The default app communicates with the server that is provided by the British seller, S. The disadvantage of relying on someone else's server, include,

  • it could suddenly disappear.
  • the provider may decide to charge for the service.
  • if your Internet connection goes down, so do your devices.
  • you are limited by the functionality that they deign to provide you with.

As such, I want to mitigate this risk.

Though it is sold by S, the device is a rebadged product from a Chinese manufacturer, M. As such, this device is physically capable of being controlled by any server. I have seen many other owners discussing on community forums how they were able to achieve this by using the app provided by M.

The S app is heavily based on the M app but has less functionality. For example, the M app allows one to unlock the device so that one can use any server. That switch has been removed in the S app.

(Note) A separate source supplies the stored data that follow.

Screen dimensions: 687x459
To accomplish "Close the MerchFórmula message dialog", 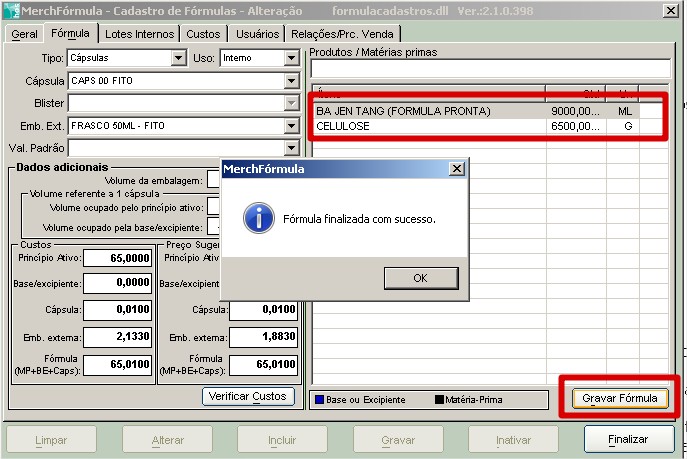I will click(x=457, y=169).
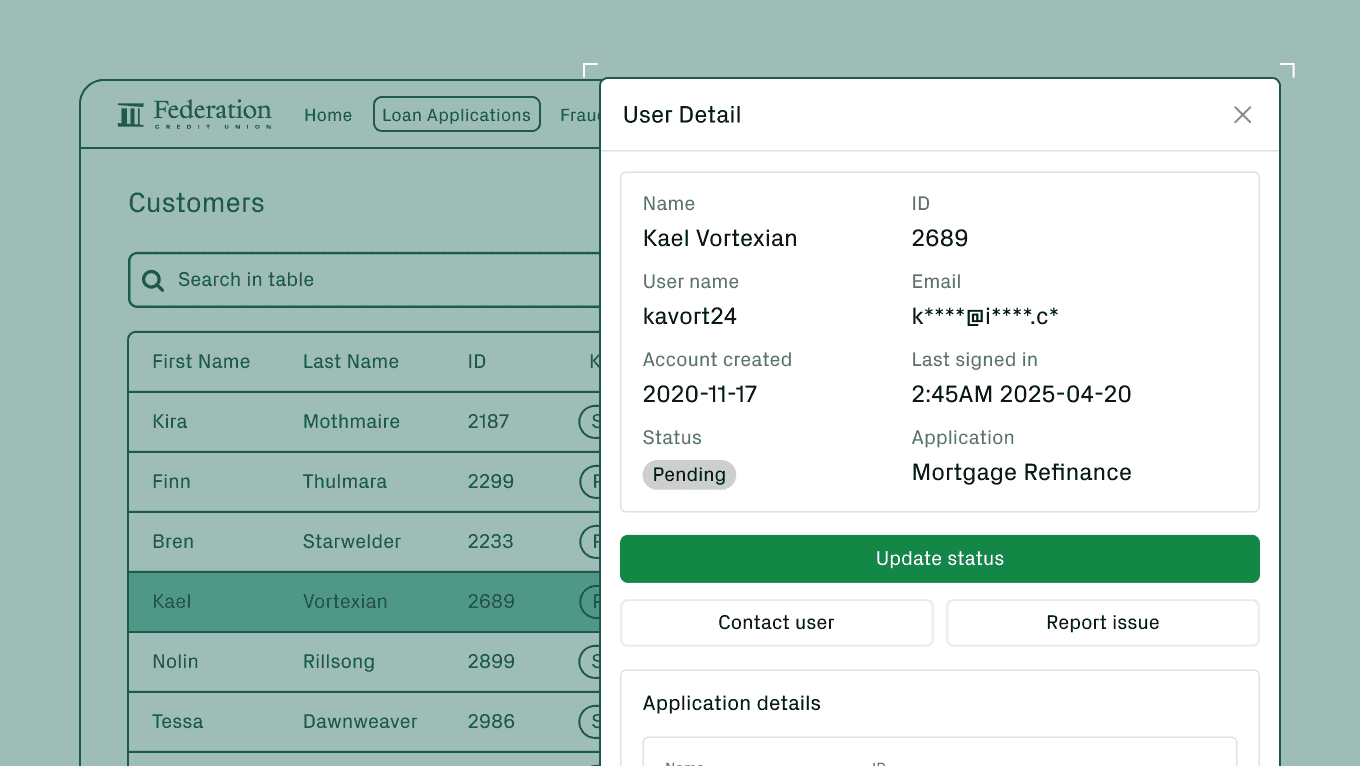Click the circular status icon on Finn Thulmara's row

coord(594,481)
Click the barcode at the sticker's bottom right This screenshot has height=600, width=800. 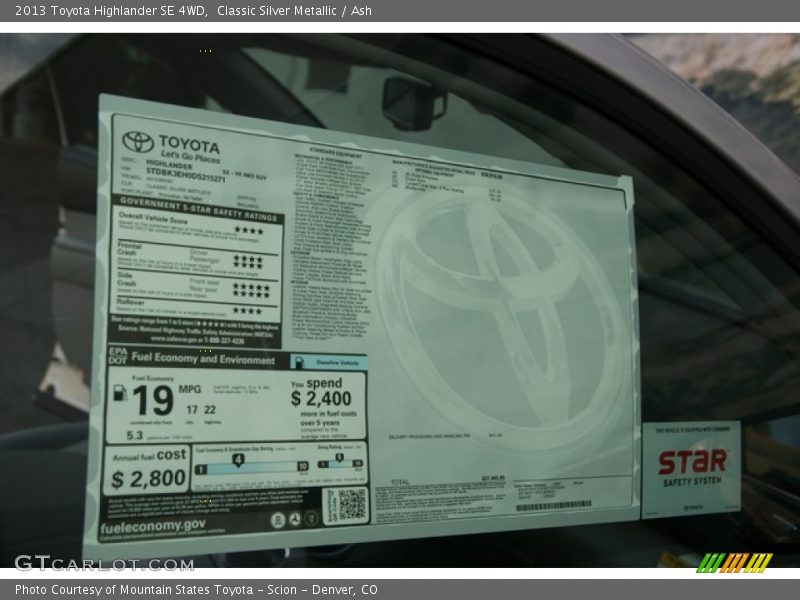click(x=553, y=506)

Recently, however, S has "updated" its firmware to prevent owners from using the M app, thereby preventing owners from using their own servers. This was not the case when I purchased the devices. This firmware was automatically rolled out to devices without notification and without advisement on what it changed. I have spoken to the Customer Service team at S and they have refused to provide a version of the firmware that allows owners to use their own servers.

Having purchased this device outright, I own it. As I understand it, neither S nor M retains any ownership. Therefore, I do not want a company to tell me how I can and cannot use my physical property.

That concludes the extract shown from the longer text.